IDC Japanは2012年10月17日、2011年下半期の国内ブレードサーバー市場の実績と、同市場の競合分析結果を発表した。IDCが国内ブレードサーバー市場の競合分析を行うのは、前回の2009年の調査以来3年ぶりとなる。

 2011年下半期のブレードサーバーの市場規模は、前年同期比24.5%増の318億6000万円となった。一方、同期間の出荷台数は3万8000台で、サーバー市場全体に占めるブレードサーバーの出荷台数の割合は前年同期比0.6ポイント増の13.4%となった()。

図●国内ブレードサーバー市場実績
図●国内ブレードサーバー市場実績
出典:IDC Japan(2012年10月17日)

 IDCによると、国内のブレードサーバー市場は、2003年上半期(1~6月期)~2008年下半期(7~12月期)まで12期連続でプラス成長を遂げていたが、2009年の上半期以降やや成長が鈍化傾向にあるという。また、2010年以降は、スマートフォンの普及やクラウド関連ビジネスの需要が増え、データセンター向けのラックマウント対応型のサーバーの出荷が増加傾向にあるとしている。

 今回の調査でIDCは、同社の「リーダーシップグリッド」を用いてブレードサーバー上位5社ベンダーの「シェア獲得能力」と「機会獲得能力」について競合分析を行った。その結果、NECが「Leadership」ポジションを獲得した。通信メディア向けに2011年通年でx86ブレードサーバーの大口案件を獲得しシェアを伸ばしたことが主な要因だという。
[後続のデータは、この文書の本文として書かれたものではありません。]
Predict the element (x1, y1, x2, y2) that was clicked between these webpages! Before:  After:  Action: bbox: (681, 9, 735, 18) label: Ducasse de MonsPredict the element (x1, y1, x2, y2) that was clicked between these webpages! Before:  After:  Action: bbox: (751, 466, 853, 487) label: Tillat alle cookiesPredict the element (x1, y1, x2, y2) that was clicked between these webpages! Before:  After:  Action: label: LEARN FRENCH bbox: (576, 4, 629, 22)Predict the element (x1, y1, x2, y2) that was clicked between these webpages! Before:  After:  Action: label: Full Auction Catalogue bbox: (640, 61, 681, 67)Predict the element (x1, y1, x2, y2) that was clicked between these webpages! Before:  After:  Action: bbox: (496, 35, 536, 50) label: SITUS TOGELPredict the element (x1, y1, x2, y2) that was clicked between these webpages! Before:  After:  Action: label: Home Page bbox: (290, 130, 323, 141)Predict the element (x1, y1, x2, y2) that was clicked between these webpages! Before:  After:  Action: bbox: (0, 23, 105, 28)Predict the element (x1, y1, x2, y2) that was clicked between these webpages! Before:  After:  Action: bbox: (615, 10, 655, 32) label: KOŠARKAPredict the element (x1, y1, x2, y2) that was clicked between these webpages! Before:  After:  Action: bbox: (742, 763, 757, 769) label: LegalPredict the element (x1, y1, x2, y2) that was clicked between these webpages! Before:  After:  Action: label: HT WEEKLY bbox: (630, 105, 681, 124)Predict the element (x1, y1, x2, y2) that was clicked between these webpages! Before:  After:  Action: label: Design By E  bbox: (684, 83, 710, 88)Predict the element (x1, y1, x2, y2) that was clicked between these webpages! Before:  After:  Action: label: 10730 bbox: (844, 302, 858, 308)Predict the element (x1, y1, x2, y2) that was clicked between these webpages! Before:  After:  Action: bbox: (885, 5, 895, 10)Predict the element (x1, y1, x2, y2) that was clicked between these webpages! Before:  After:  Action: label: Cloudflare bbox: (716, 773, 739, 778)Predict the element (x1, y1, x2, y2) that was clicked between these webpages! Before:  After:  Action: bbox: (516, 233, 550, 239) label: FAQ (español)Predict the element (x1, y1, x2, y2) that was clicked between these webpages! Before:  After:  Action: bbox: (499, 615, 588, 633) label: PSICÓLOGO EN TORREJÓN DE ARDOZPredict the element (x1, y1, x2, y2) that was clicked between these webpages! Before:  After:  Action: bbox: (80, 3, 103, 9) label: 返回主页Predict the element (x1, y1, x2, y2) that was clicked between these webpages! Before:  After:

 NECと日立製作所以外は、x86ブレードサーバーの出荷台数シェアを前年同期から落としている。2009年の前回調査に対し、出荷台数シェアを伸ばしたNECと日立製作所がポジションを上げ、他のベンダーのポジションはやや低下した。

 IDCでは、ブレードサーバー市場の成熟に伴って、サーバーベンダー間の差は縮小の方向にあるとしている。IDC Japan サーバー リサーチマネージャーの林一彦氏は「ブレードサーバーは、複数台のサーバー、ストレージ、ネットワーク機器を統合した製品であり、ワークロードごとに最適化したコンバージド製品の展開に大変都合のよい製品形態。ブレードサーバー単体のビジネスを成長させるだけでなく、自社の得意分野を生かしたハードウエア、ミドルウエア及びサービスを一体化した製品展開が、サーバーベンダーの今後のビジネスに重要なポジションを占めるだろう」と指摘している。